EXCERPT –
_____

Show HN: AgentArmor – open-source 8-layer security framework for AI agents

ibrahim_h · 2026-03-14T12:06:28 1773489988

The pipeline ordering is smart — L8 identity running before anything touches the ingestion layer means a rogue agent gets rejected before it even gets to inject anything. I've seen a couple agent wrappers that run input scanning first and only check identity after, which is just asking for trouble.

One thing I noticed digging through the code though — L4 risk scoring categorizes actions purely by verb. _categorize_action parses the action string for keywords like "read" or "delete" but never looks at params. So read.file targeting /etc/shadow gets a risk score of 1, while delete.file on /tmp/cache.json scores 7. In real agent workloads the target matters as much as the verb — feels like the policy engine could bridge this gap with param-aware rules, since the condition evaluator already supports params.* field resolution.

_____

GIVEN TASK 1 –
Can you echo the listing below, from the line with "368x381 pixels. Task: Select" up to and including the line with "[x=139, y=24]", leaving out the pictures?

_____

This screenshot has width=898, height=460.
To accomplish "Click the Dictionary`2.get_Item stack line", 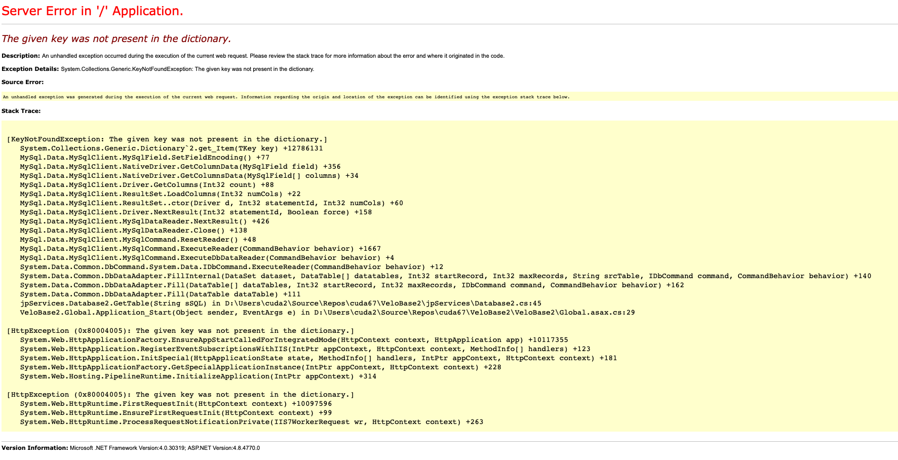I will tap(171, 148).
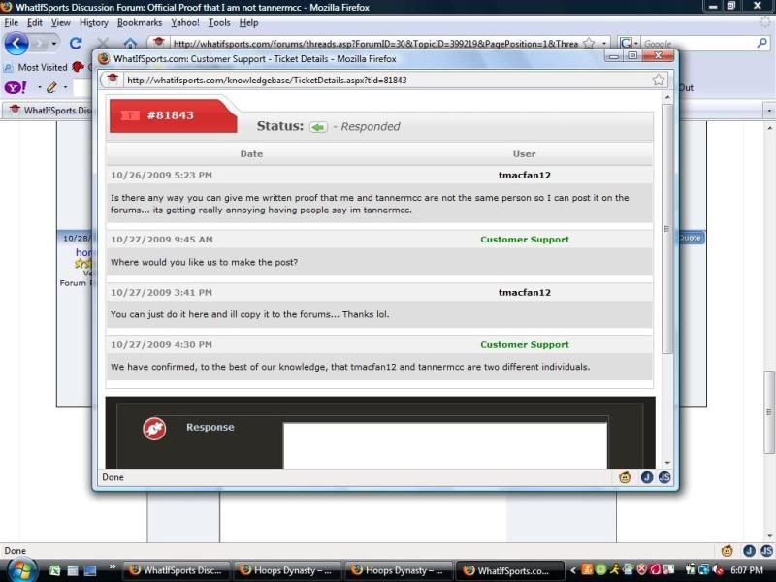Reload the page with the refresh icon
This screenshot has width=776, height=582.
pos(76,44)
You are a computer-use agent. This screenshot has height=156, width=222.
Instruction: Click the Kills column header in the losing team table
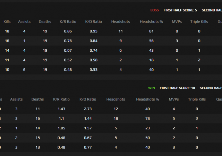pos(7,21)
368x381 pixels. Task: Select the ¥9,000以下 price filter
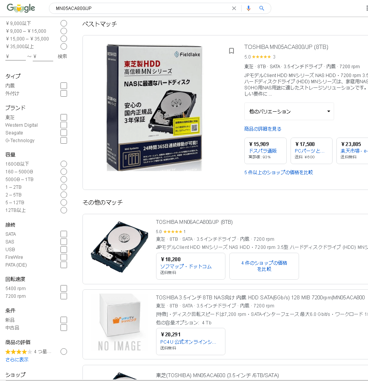[x=64, y=23]
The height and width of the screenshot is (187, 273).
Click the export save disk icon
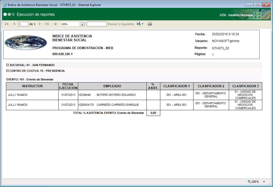[x=139, y=24]
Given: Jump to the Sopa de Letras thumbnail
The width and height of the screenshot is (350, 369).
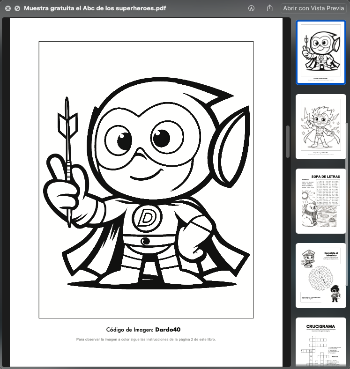Looking at the screenshot, I should tap(321, 201).
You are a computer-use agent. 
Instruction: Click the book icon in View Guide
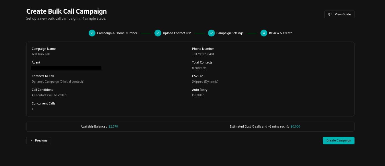tap(330, 14)
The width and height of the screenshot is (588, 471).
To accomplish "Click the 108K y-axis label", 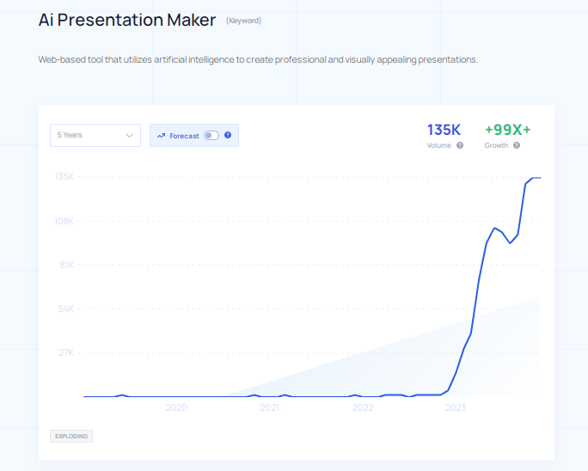I will [64, 221].
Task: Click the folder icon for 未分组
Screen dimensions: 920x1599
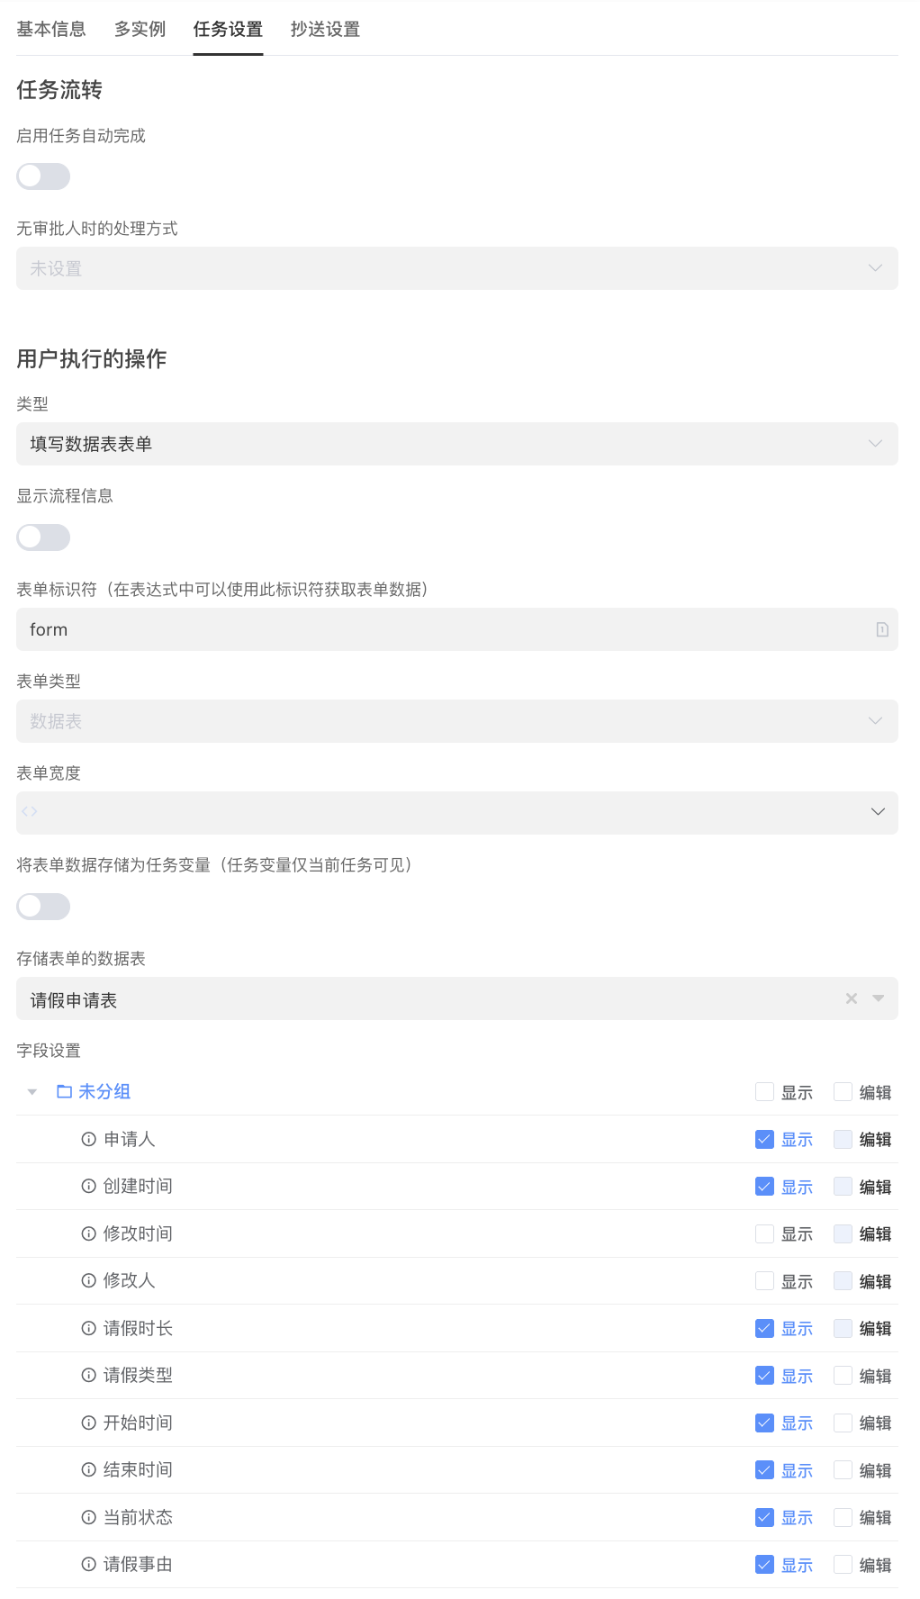Action: point(64,1091)
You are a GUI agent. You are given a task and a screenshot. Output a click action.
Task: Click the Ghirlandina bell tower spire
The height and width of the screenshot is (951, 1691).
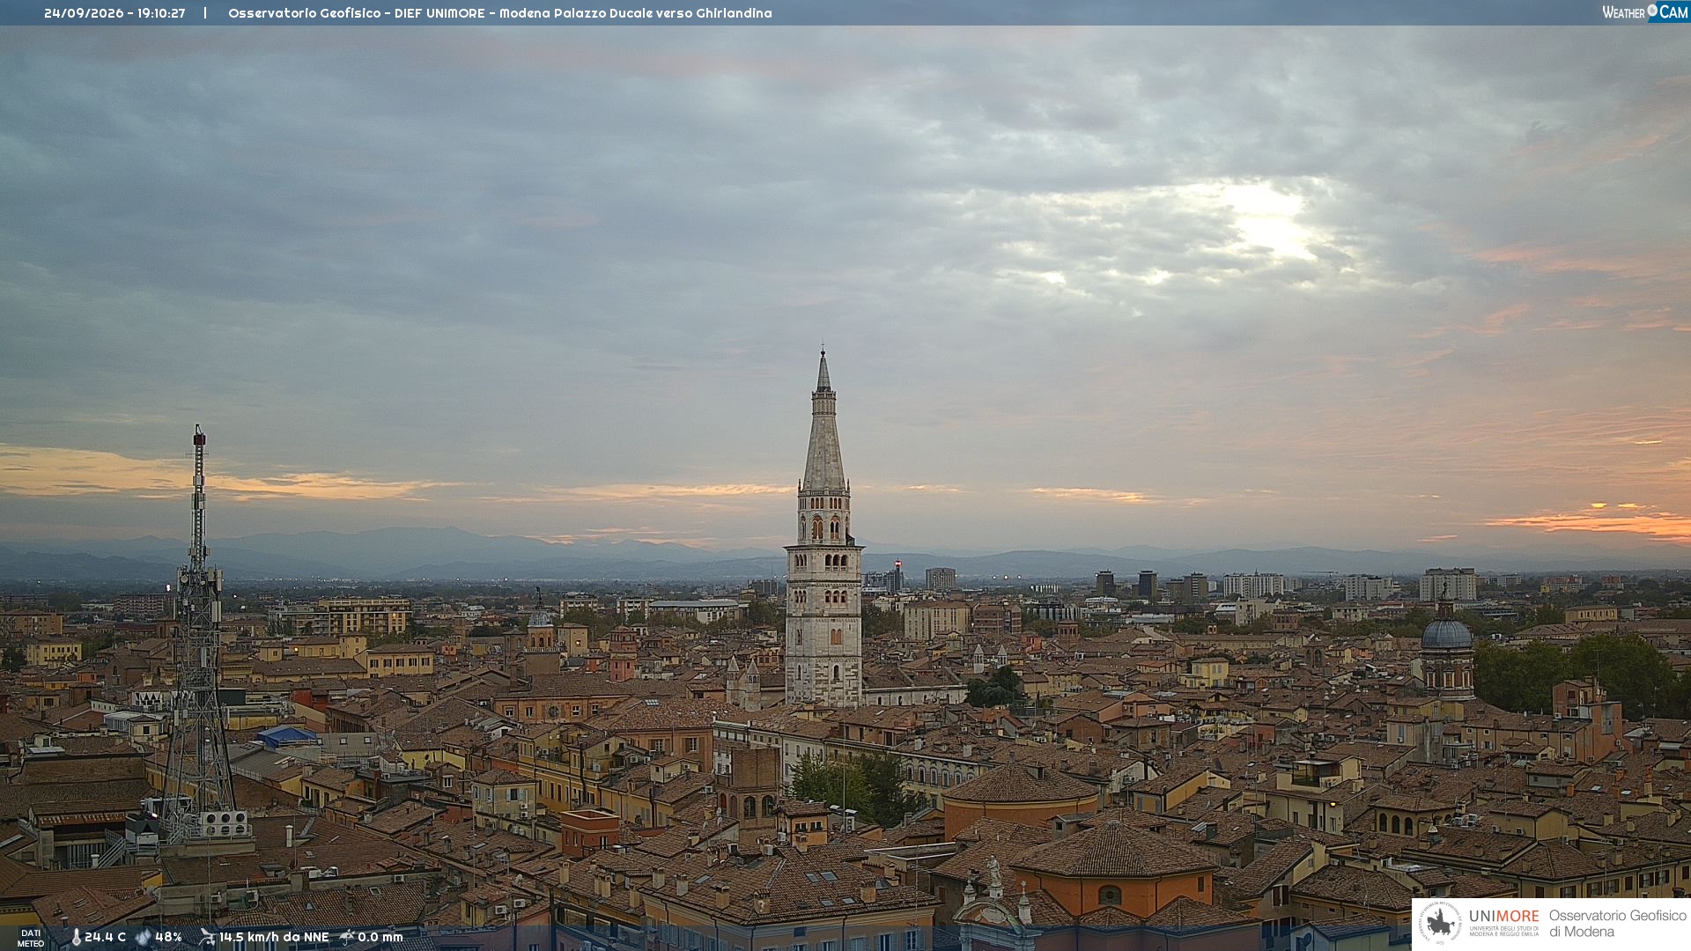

_____

GIVEN TASK 2 –
Could you duplicate the whole AgentArmor post above, word for word?

FINAL RESULT 1 –
368x381 pixels. Task: Select the ¥9,000以下 price filter
[x=64, y=23]
The height and width of the screenshot is (187, 273).
Click the export save disk icon
[x=139, y=24]

FINAL RESULT 2 –
Show HN: AgentArmor – open-source 8-layer security framework for AI agents

ibrahim_h · 2026-03-14T12:06:28 1773489988

The pipeline ordering is smart — L8 identity running before anything touches the ingestion layer means a rogue agent gets rejected before it even gets to inject anything. I've seen a couple agent wrappers that run input scanning first and only check identity after, which is just asking for trouble.

One thing I noticed digging through the code though — L4 risk scoring categorizes actions purely by verb. _categorize_action parses the action string for keywords like "read" or "delete" but never looks at params. So read.file targeting /etc/shadow gets a risk score of 1, while delete.file on /tmp/cache.json scores 7. In real agent workloads the target matters as much as the verb — feels like the policy engine could bridge this gap with param-aware rules, since the condition evaluator already supports params.* field resolution.